In practice the limited owner has to put himself a good deal in the hands of experts, and oftentimes he is fain to make the family solicitor his prime minister. The advice he gets is pretty sure to be on the safe side—that is, on the side of not trying experiments. A family solicitor, unlike those who administer affairs of State, has no motive whatever for being enterprising in his client’s affairs, and many to the contrary. He cannot hurt himself by overcaution, and may hurt himself much by rashness. So he takes, as a rule, the line of doing as little as possible, which is one much commended in all walks of life to those whose first object is their own peace and quietness.

_ _ _ _ _ _ _

* What the task requires *
In the passage on the limited owner and his family solicitor, why does the solicitor as a rule do as little as possible? Explain in one to three sentences.

* Provided data *
_ _ _ _ _ _ _

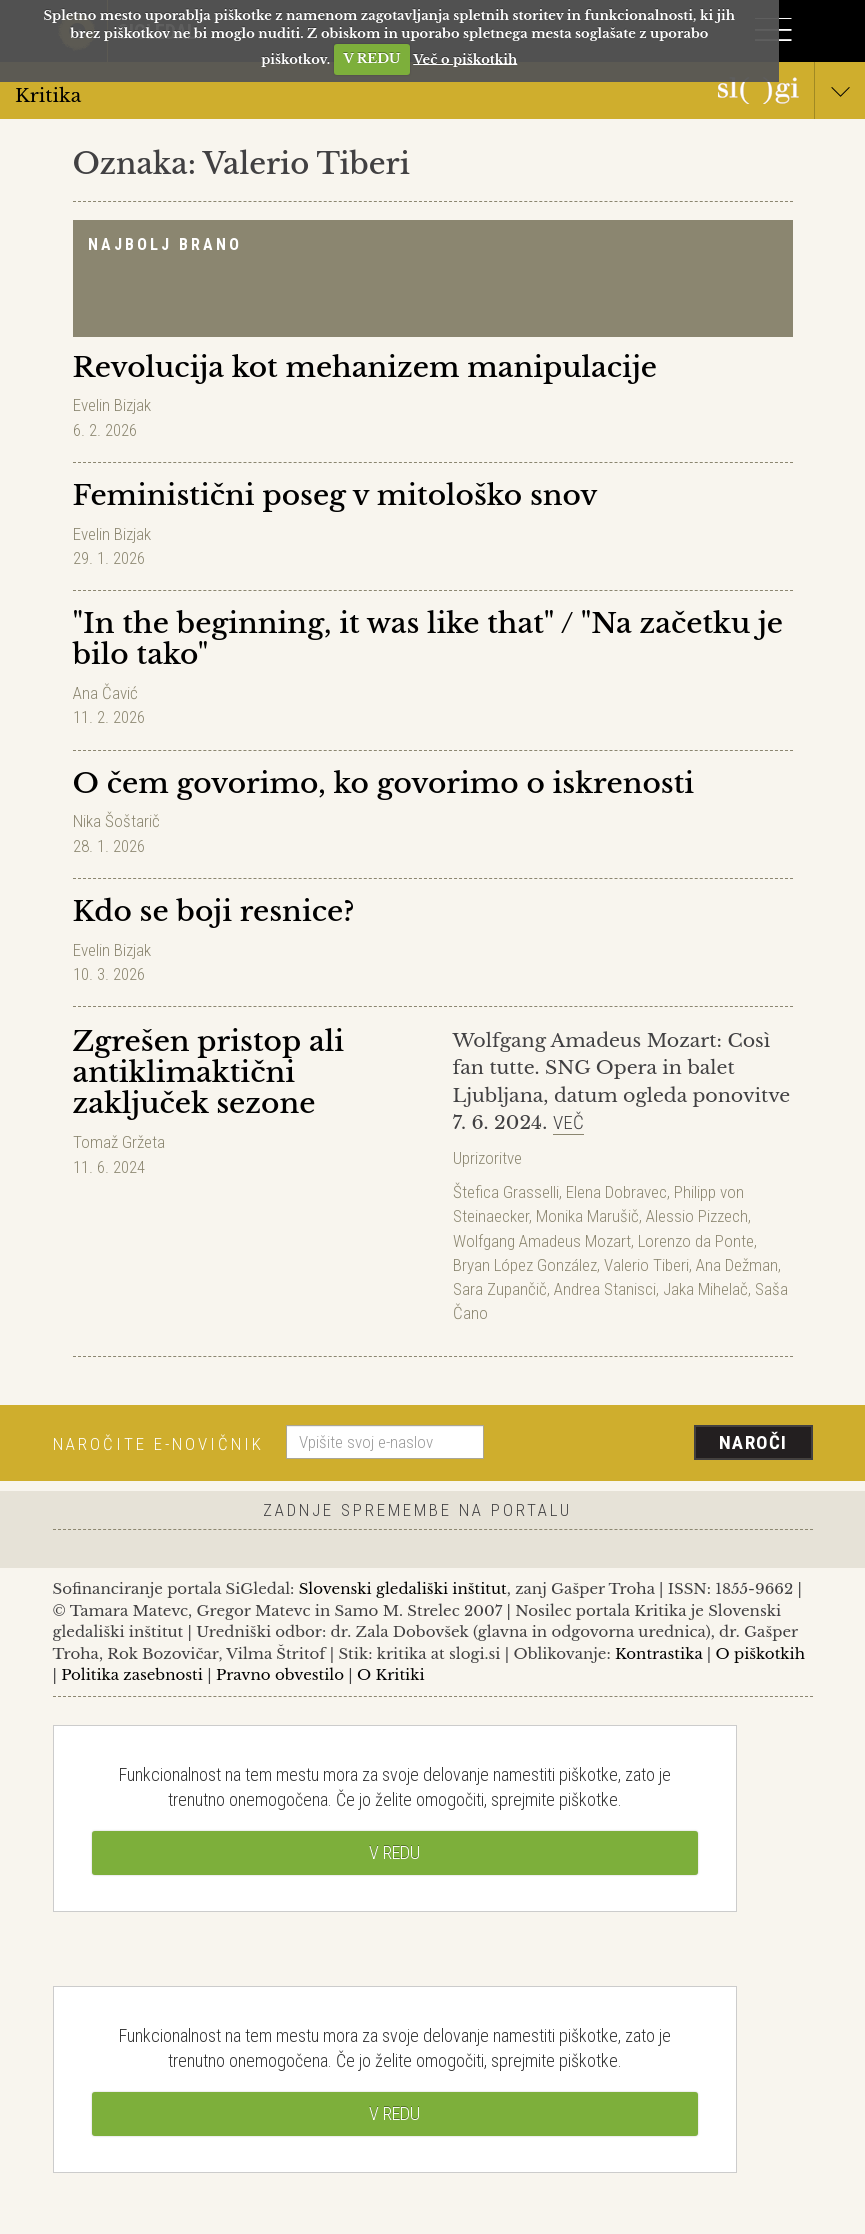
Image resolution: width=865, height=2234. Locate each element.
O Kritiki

_ _ _ _ _ _ _

* Answer to this problem *
The solicitor has no motive at all to be enterprising in his client's affairs and many motives against it. He cannot hurt himself by overcaution but may hurt himself much by rashness, so his advice stays on the safe side of not trying experiments.